EXERCISE DIRECTIONS: Your answer must consist of exactly the lines below, starting with the line with "Where should I" and going on through the line with "Given: Play the 凭证管理 看视频 video", and nothing else.

SUPPLIED INFORMATION:
-=-=-=-=-

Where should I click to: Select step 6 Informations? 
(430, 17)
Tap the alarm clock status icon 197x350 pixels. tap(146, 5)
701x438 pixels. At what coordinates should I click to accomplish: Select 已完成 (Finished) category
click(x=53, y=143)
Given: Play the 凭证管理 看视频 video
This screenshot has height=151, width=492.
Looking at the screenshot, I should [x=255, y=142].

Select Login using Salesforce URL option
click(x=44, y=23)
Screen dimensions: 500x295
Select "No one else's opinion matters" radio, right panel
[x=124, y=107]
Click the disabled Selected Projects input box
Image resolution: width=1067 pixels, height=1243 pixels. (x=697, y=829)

-=-=-=-=-

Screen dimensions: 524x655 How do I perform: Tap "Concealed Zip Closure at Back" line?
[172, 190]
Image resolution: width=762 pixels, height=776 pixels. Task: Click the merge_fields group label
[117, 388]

-=-=-=-=-

ANSWER AREA:
Where should I click to: Select step 6 Informations? 
(430, 17)
Tap the alarm clock status icon 197x350 pixels. tap(146, 5)
701x438 pixels. At what coordinates should I click to accomplish: Select 已完成 (Finished) category
click(x=53, y=143)
Given: Play the 凭证管理 看视频 video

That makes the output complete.